** What to work on **
Copy out exactly the lines spanning the line with "The image size is (1538, 732)." to the line with "Where should I click to: Collapse", inclusive, from the data underneath, with no pictures.

Top of Excerpted records

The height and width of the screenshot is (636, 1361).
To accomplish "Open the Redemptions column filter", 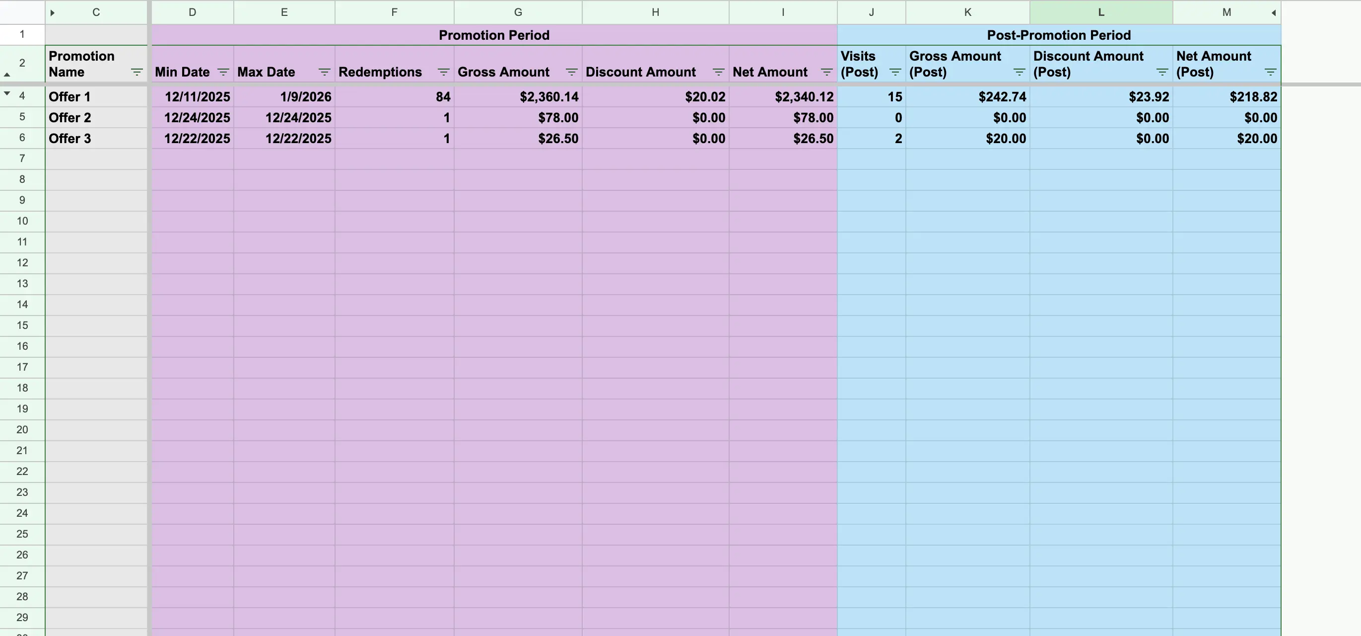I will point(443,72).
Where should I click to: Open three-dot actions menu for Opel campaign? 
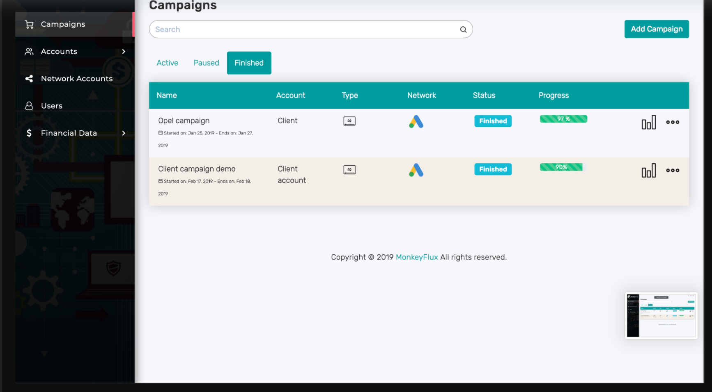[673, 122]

Bottom of Excerpted records
Top of Excerpted records

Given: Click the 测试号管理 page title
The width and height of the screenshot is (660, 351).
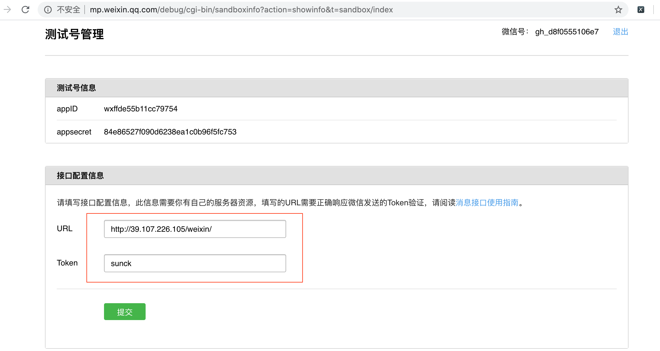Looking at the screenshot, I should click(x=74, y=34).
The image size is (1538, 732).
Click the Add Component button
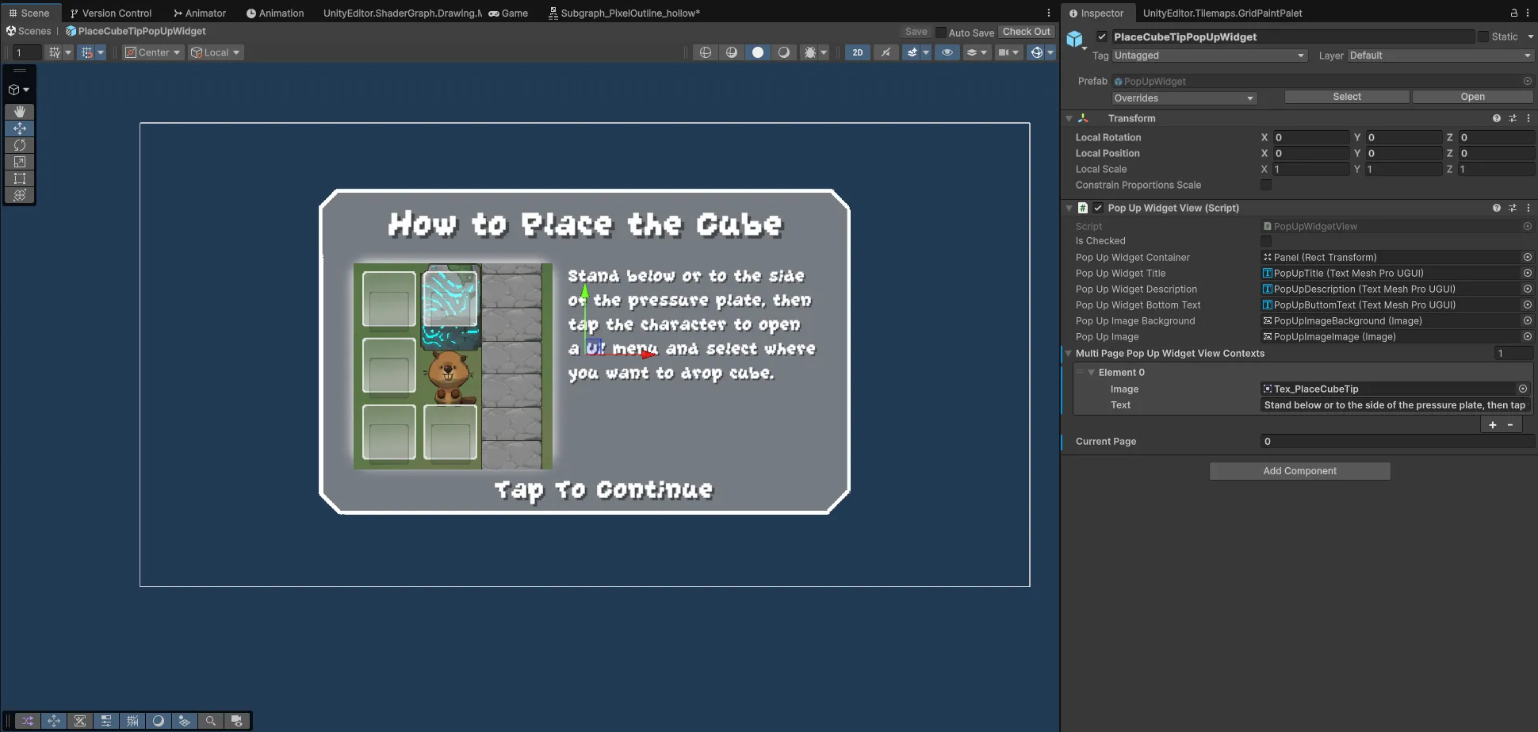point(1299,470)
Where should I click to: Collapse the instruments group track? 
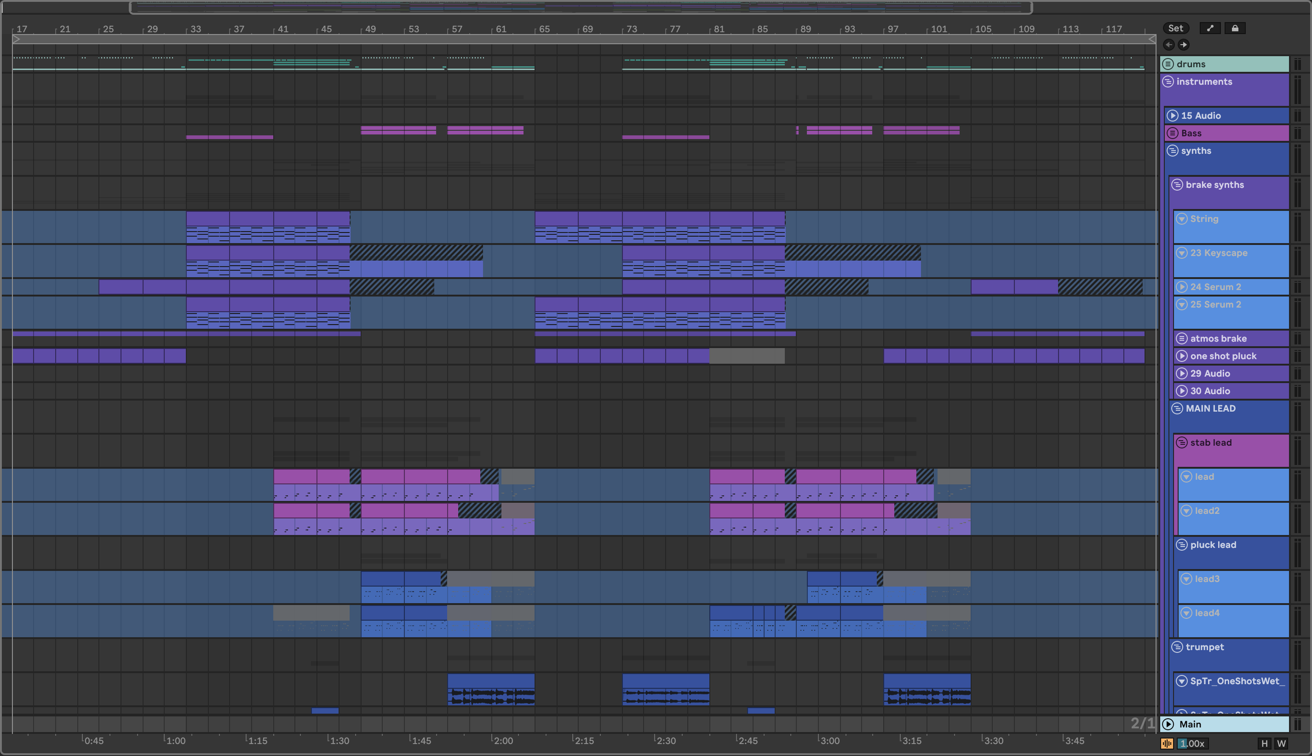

Bottom of Excerpted records
Top of Excerpted records

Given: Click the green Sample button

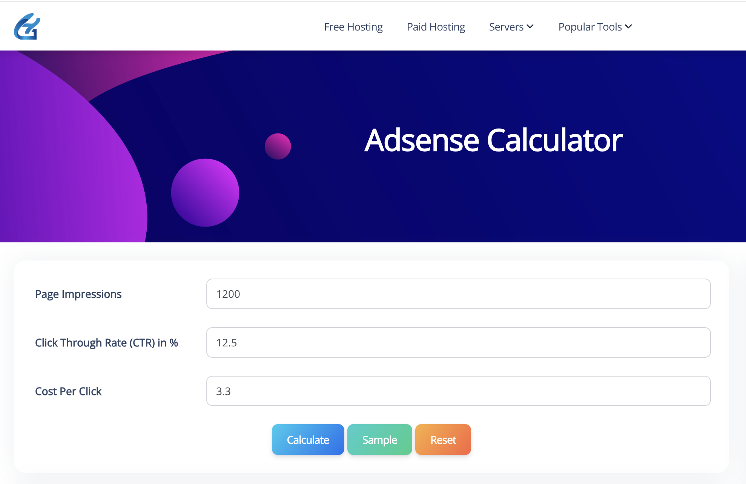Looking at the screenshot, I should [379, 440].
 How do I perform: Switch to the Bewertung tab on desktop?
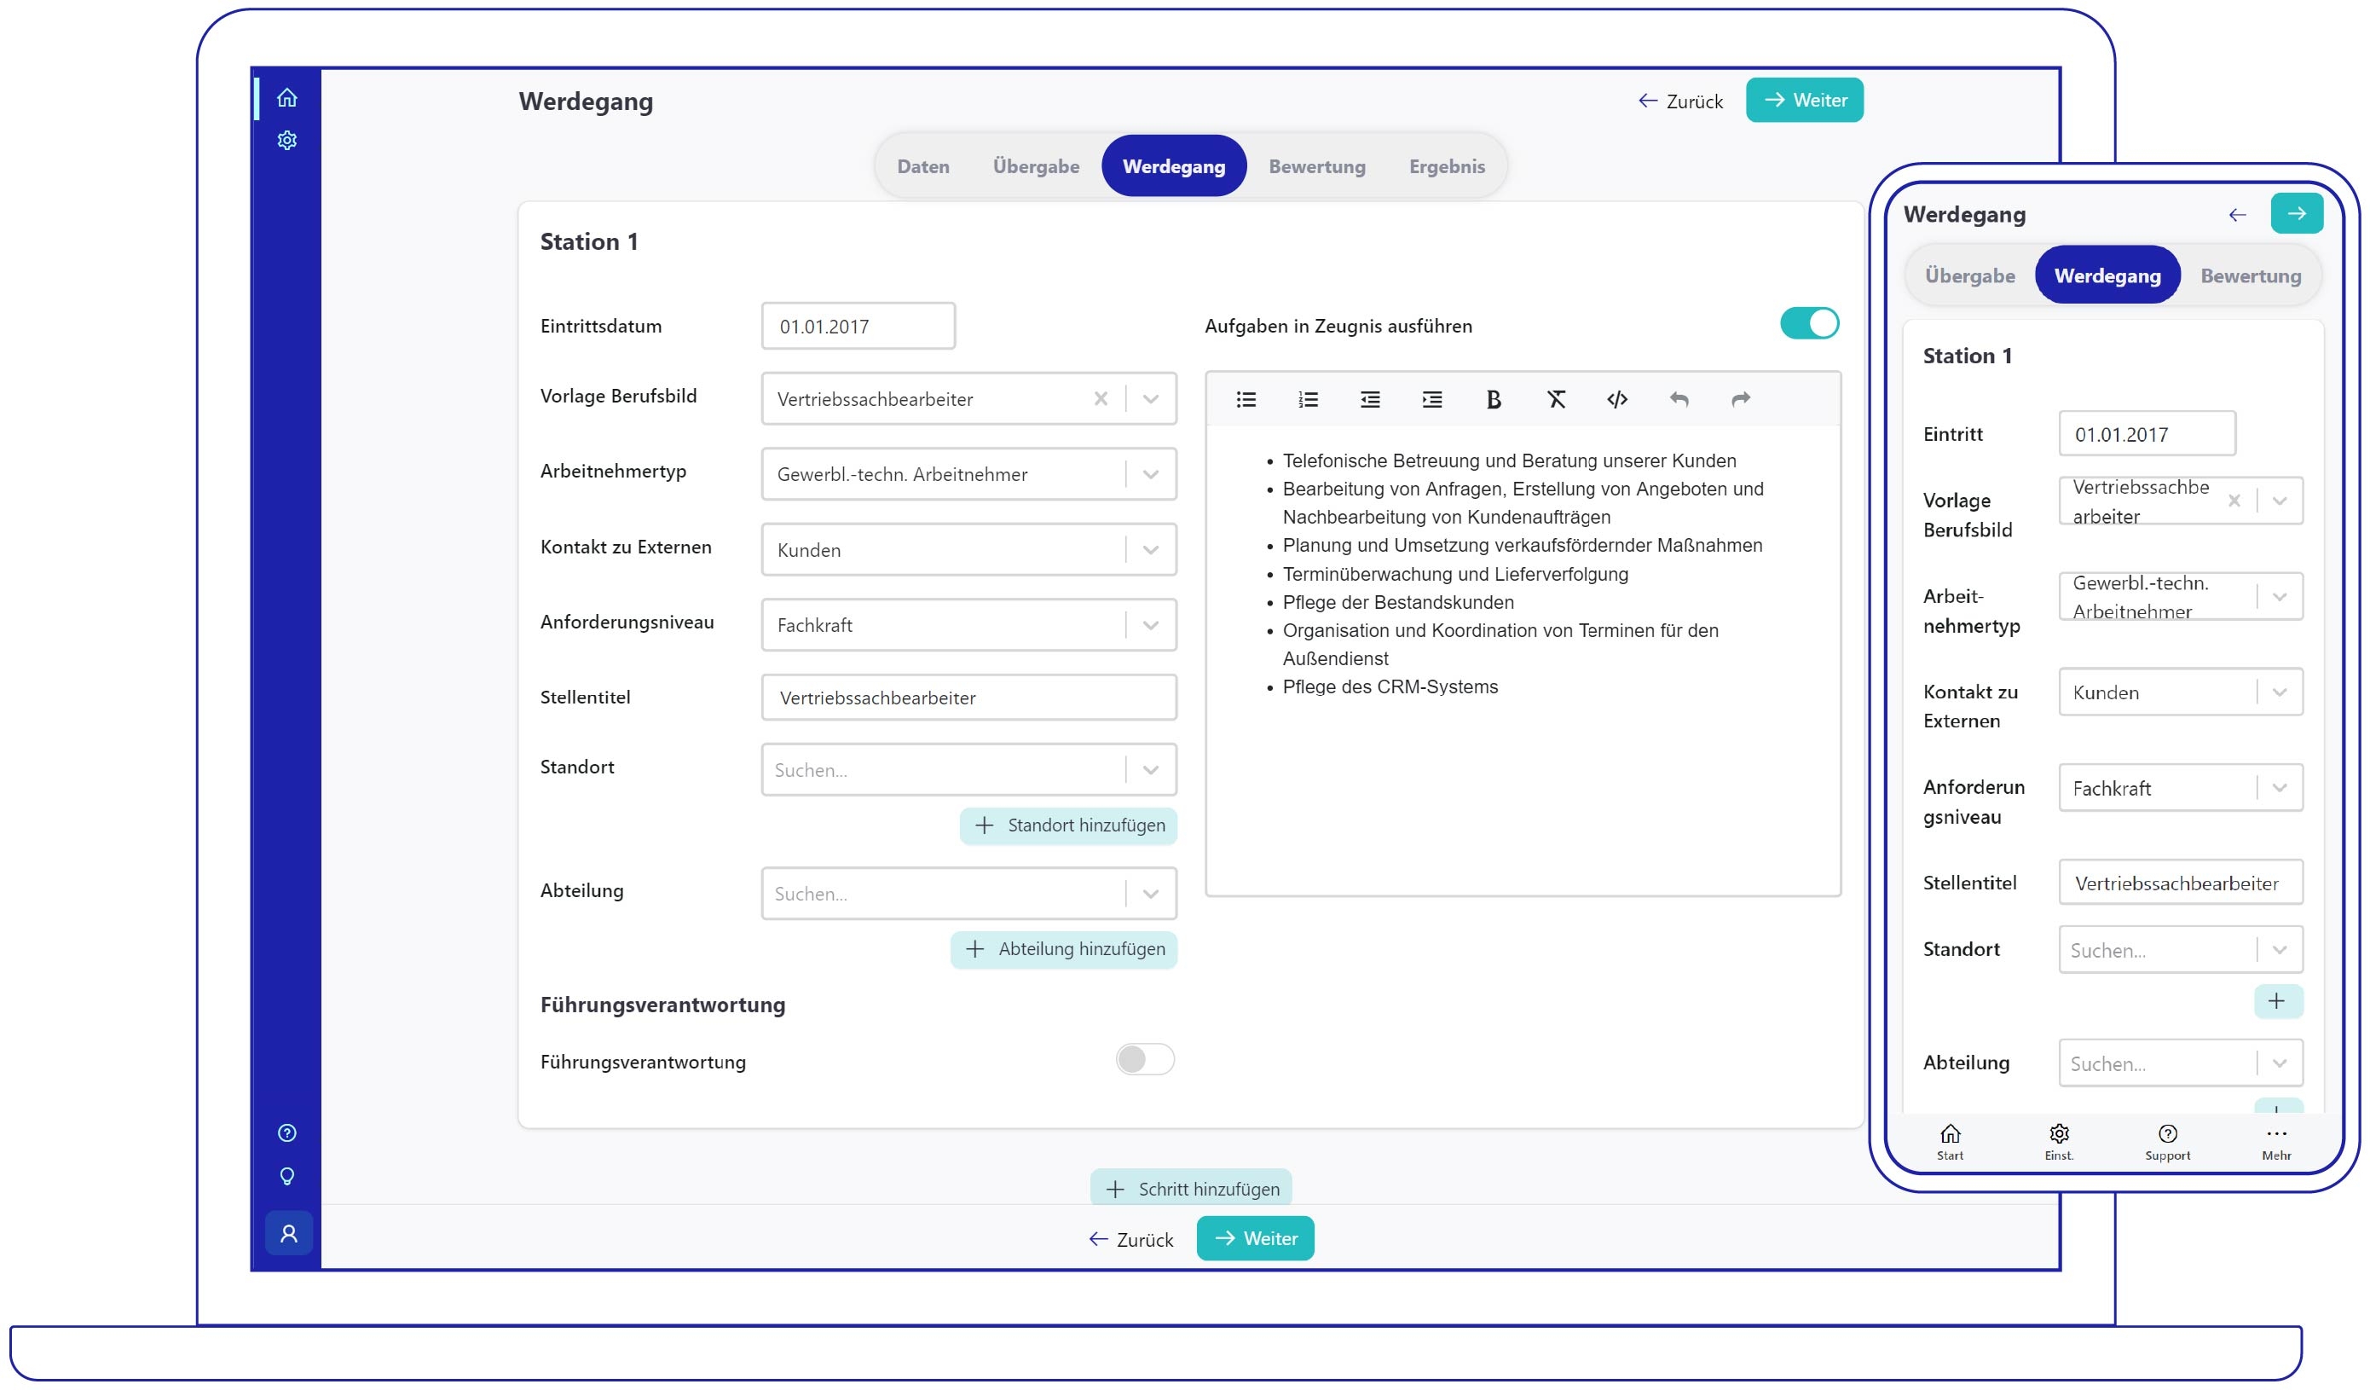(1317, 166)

Bottom of Excerpted records

** Solution to this problem **
The image size is (1538, 732).
Click the Add Component button
point(1299,470)
Where should I click to: Collapse the instruments group track? 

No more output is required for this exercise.